Jessie Mercer created a phoenix sculpture made out of thousands of keys to places that were lost in Paradise, California's Camp Fire.
CNN  — 

A woman from Paradise, California has created a phoenix sculpture from thousands of donated keys to places destroyed in California’s deadliest wildfire last November.

Jessie Mercer, a 34-year-old art therapist and trauma counselor, designed the 800-pound depiction of the mythological bird that rises from ashes. The sculpture holds more than 18,000 keys to homes, churches, schools, businesses and cars, including some that belonged to people who died in the Camp Fire.

The blaze killed 85 people and burned more than 153,000 acres.

When Mercer’s father fled the fire to her apartment in Chico, just 10 minutes outside of Paradise, she saw him pull out the keys to his house.

“In that moment, I kind of realized that he wasn’t alone and thousands of my neighbors were doing that same exact thing,” Mercer told CNN. “Everyone was like, “Wow, I have keys to my shop, my house, my car. And it’s all gone.’ “

The artist, who was born in Wyoming and moved to Paradise at 15, thought to collect the keys two days after the fire turned Paradise into a pile of ashes.

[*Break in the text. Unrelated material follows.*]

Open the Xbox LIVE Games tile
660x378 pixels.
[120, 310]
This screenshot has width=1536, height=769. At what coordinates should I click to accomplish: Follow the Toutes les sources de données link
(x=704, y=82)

“I needed to make something to put us back together, and the keys were the only thing we still had in common since we lost everything else.”

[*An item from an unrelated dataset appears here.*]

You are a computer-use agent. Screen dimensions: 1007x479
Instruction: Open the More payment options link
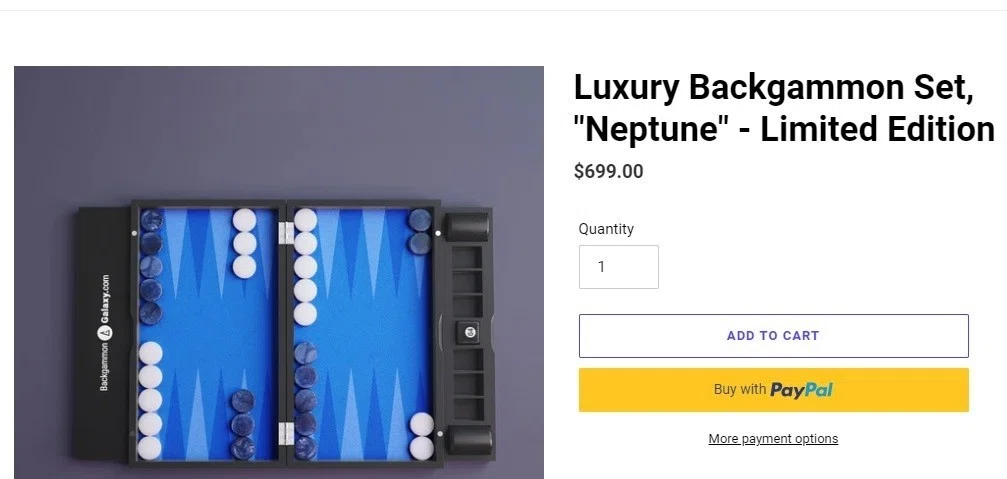click(x=773, y=439)
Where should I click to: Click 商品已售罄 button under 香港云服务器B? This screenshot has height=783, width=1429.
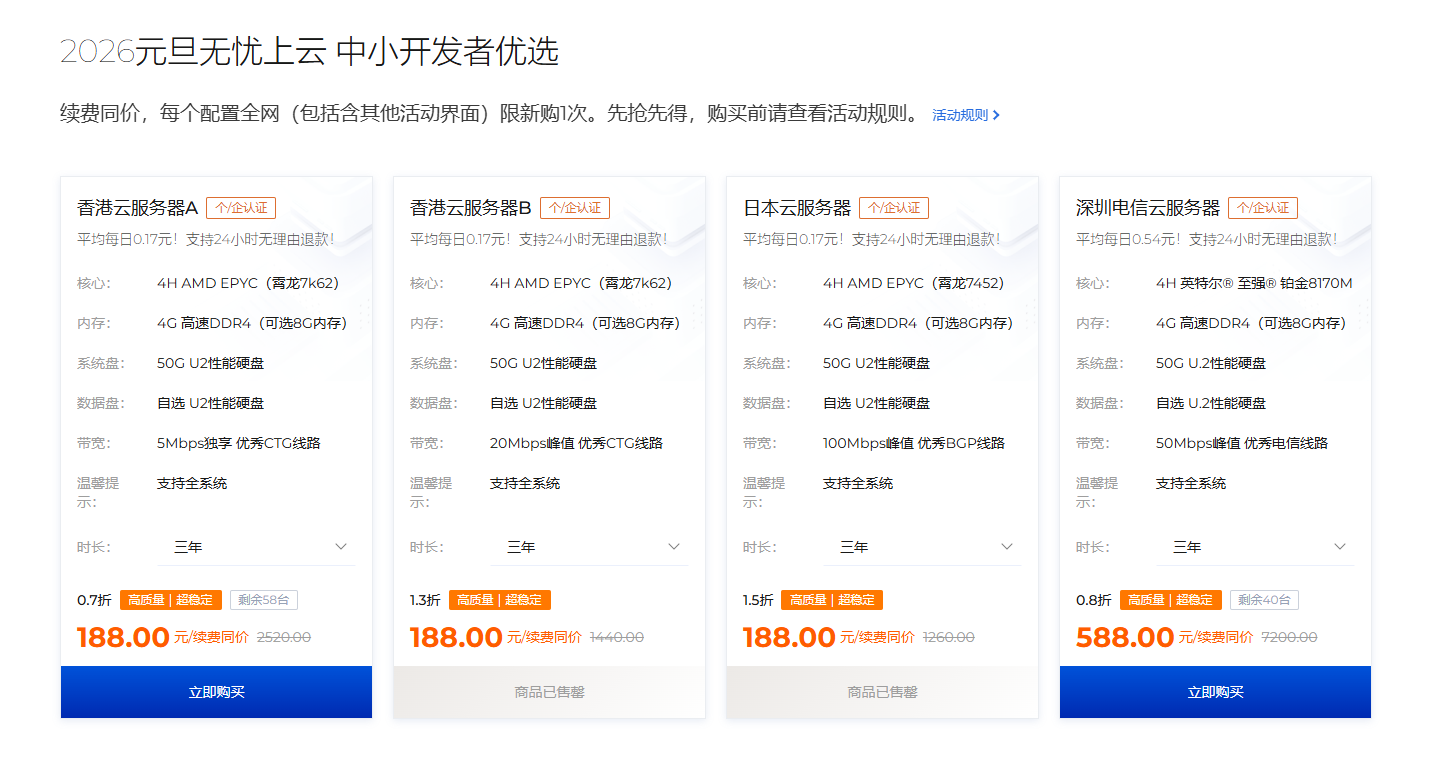[x=549, y=692]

Putting the pieces back together

After recovering from severe neurological issues that left her bedridden and suffering from seizures when she was 31, Mercer discovered her love for art. She and her father, a goldsmith, began sharing an art studio, which also burned in the fire.

With her father’s encouragement, Mercer put out a Facebook post asking people to mail her their keys, drop them off at a location, or meet up and give them to her in person.

“I just told people, you don’t have to carry around this totem of sorrow that makes you sad every time you look at it,” Mercer said. “Let me transform it into something comforting.”

And just three days after the fire, she received her first key.

Mercer decided to get on YouTube and teach herself how to weld. After collecting enough metal and keys – and without drawing a sketch or making a plan – Mercer simply “followed her heart” and designed the phoenix.

Jessie Mercer created a phoenix sculpture made out of thousands of keys to places that were lost in Paradise, California's Camp Fire.

For a year, Mercer spent hours in a small room in her apartment, building the mythical fire bird to help her community heal.

After driving back and forth for 19,000 miles, picking up metals, meeting other victims of the Camp Fire, and collecting keys dropped off at 13 locations across five towns including Paradise, Mercer’s project was finally complete.

Unveiling the art

Exactly one year after the fire devoured the town in a matter of hours, Mercer unveiled her Phoenix Key Project on Friday during a commemoration ceremony at Paradise’s Butte Resiliency Center to a crowd of thousands.

The resiliency and resource center will be transformed into a place designated for the healing and growth of Paradise and its community. There, residents can “get their home plans checked, their surveys done, and rebuild questions answered,” Mercer said.

The sculpture will be displayed at the center. And in honor of her gift to the city, Mercer was presented a key to the town of Paradise.

Jessie Mercer and her father, Tommie Mercer, pose next to Jessie's phoenix sculpture after the unveiling ceremony on Friday.

“It’s the first ever time they’ve ever given the key to anyone,” Mercer told CNN. “It’s so cool. I don’t care about anything else. I have the key to Paradise.”

While Mercer’s idea was to unite the community through her art, she ended up bringing people together back in Paradise.

“It was powerful to know that I bought people back home, even for a day. I was so proud of them for coming. The streets were full, the parking lots. It was thousands of people and the crowds were roaring.”

A year of ‘indescribable emotions’

Mercer said that taking a year to meet other victims of the fire and build the phoenix helped her process her emotions and sense of loss.

“I lost my town, too,” she said. “It was being a part of something, but also being a vessel that created it. We did this, not just me.”

While channeling her pain through art in hopes of finding a way to “balance the pain and anger” that her community was feeling after the tragic annihilation of their town, Mercer said it wasn’t easy.

She called it the hardest year of her life. A year she will never forget.

“Meeting people meant hearing every story,” Mercer told CNN.

“Getting letters in the mail meant reading their stories. All of them were testaments: ‘Here’s the key to my life. Here’s the key to where I had Thanksgiving for 32 years.’ There’s a gravity to knowing that everything you’re holding is so full of memories and legacies and heartbreak.”

A few of the letters Mercer received from people mailing in their keys.

Mercer became close to many of the donors. She recalls pastors crying while they handed over keys to their churches. One teacher gave her the key to the classroom where she taught for 40 years.

A young girl sent her a key to her diary and told Mercer “to keep her secrets safe.”

“When I got all these keys, when I put them on, I didn’t care about who was who,” Mercer said. “There was no color, there was no age, there was no creed. It was just so transcending to bring people together and take them out of all their stereotypes.”